GIVEN ENTRIES:
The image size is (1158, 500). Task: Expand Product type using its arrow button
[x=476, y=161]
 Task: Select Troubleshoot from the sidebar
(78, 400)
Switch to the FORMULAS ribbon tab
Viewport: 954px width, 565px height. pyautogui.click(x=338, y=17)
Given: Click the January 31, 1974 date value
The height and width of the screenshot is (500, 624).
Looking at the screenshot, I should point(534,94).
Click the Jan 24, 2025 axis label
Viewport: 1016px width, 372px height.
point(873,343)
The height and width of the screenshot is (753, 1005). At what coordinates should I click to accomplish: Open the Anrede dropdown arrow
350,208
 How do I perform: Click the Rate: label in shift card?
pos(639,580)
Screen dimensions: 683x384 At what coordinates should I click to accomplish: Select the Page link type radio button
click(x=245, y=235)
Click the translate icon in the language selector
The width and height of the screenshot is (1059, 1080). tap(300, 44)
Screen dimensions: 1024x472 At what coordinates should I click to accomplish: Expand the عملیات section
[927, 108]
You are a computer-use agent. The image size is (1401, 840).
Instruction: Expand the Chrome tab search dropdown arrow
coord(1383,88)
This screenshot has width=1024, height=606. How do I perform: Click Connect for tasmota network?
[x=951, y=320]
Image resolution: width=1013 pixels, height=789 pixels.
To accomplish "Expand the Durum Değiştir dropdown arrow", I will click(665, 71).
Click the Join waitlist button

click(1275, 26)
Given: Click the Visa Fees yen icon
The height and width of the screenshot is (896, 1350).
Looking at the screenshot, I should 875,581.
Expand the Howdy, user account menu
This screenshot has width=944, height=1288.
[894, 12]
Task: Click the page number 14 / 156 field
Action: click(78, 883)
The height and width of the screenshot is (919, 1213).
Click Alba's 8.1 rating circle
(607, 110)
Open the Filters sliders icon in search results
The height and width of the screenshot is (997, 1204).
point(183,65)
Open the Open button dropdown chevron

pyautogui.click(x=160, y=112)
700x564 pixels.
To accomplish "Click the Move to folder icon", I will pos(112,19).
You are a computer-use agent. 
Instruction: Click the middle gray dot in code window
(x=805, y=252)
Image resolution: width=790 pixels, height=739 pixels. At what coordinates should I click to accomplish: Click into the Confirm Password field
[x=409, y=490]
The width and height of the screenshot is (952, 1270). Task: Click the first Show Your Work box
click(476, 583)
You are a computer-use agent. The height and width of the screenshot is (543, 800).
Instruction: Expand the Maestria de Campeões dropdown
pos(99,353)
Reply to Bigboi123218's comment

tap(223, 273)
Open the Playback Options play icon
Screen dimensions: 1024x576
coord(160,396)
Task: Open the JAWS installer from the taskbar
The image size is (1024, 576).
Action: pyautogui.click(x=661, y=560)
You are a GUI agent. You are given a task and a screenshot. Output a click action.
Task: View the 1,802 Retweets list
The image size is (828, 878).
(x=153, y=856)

WORK TO BE COMPLETED:
Render every row above as a JSON array of strings, one string for each line, leaving out blank lines.

THE REPLY:
[
  "The image size is (1158, 500). Task: Expand Product type using its arrow button",
  "[x=476, y=161]",
  " Task: Select Troubleshoot from the sidebar",
  "(78, 400)",
  "Switch to the FORMULAS ribbon tab",
  "Viewport: 954px width, 565px height. pyautogui.click(x=338, y=17)",
  "Given: Click the January 31, 1974 date value",
  "The height and width of the screenshot is (500, 624).",
  "Looking at the screenshot, I should point(534,94).",
  "Click the Jan 24, 2025 axis label",
  "Viewport: 1016px width, 372px height.",
  "point(873,343)",
  "The height and width of the screenshot is (753, 1005). At what coordinates should I click to accomplish: Open the Anrede dropdown arrow",
  "350,208",
  " How do I perform: Click the Rate: label in shift card?",
  "pos(639,580)",
  "Screen dimensions: 683x384 At what coordinates should I click to accomplish: Select the Page link type radio button",
  "click(x=245, y=235)",
  "Click the translate icon in the language selector",
  "The width and height of the screenshot is (1059, 1080). tap(300, 44)",
  "Screen dimensions: 1024x472 At what coordinates should I click to accomplish: Expand the عملیات section",
  "[927, 108]",
  "You are a computer-use agent. The image size is (1401, 840).",
  "Instruction: Expand the Chrome tab search dropdown arrow",
  "coord(1383,88)",
  "This screenshot has width=1024, height=606. How do I perform: Click Connect for tasmota network?",
  "[x=951, y=320]",
  "Image resolution: width=1013 pixels, height=789 pixels.",
  "To accomplish \"Expand the Durum Değiştir dropdown arrow\", I will click(665, 71).",
  "Click the Join waitlist button",
  "click(1275, 26)",
  "Given: Click the Visa Fees yen icon",
  "The height and width of the screenshot is (896, 1350).",
  "Looking at the screenshot, I should 875,581.",
  "Expand the Howdy, user account menu",
  "This screenshot has width=944, height=1288.",
  "[894, 12]",
  "Task: Click the page number 14 / 156 field",
  "Action: click(78, 883)",
  "The height and width of the screenshot is (919, 1213).",
  "Click Alba's 8.1 rating circle",
  "(607, 110)",
  "Open the Filters sliders icon in search results",
  "The height and width of the screenshot is (997, 1204).",
  "point(183,65)",
  "Open the Open button dropdown chevron",
  "pyautogui.click(x=160, y=112)",
  "700x564 pixels.",
  "To accomplish \"Click the Move to folder icon\", I will pos(112,19).",
  "You are a computer-use agent. ",
  "Instruction: Click the middle gray dot in code window",
  "(x=805, y=252)",
  "Image resolution: width=790 pixels, height=739 pixels. At what coordinates should I click to accomplish: Click into the Confirm Password field",
  "[x=409, y=490]",
  "The width and height of the screenshot is (952, 1270). Task: Click the first Show Your Work box",
  "click(476, 583)",
  "You are a computer-use agent. The height and width of the screenshot is (543, 800).",
  "Instruction: Expand the Maestria de Campeões dropdown",
  "pos(99,353)",
  "Reply to Bigboi123218's comment",
  "tap(223, 273)",
  "Open the Playback Options play icon",
  "Screen dimensions: 1024x576",
  "coord(160,396)",
  "Task: Open the JAWS installer from the taskbar",
  "The image size is (1024, 576).",
  "Action: pyautogui.click(x=661, y=560)",
  "You are a GUI agent. You are given a task and a screenshot. Output a click action.",
  "Task: View the 1,802 Retweets list",
  "The image size is (828, 878).",
  "(x=153, y=856)"
]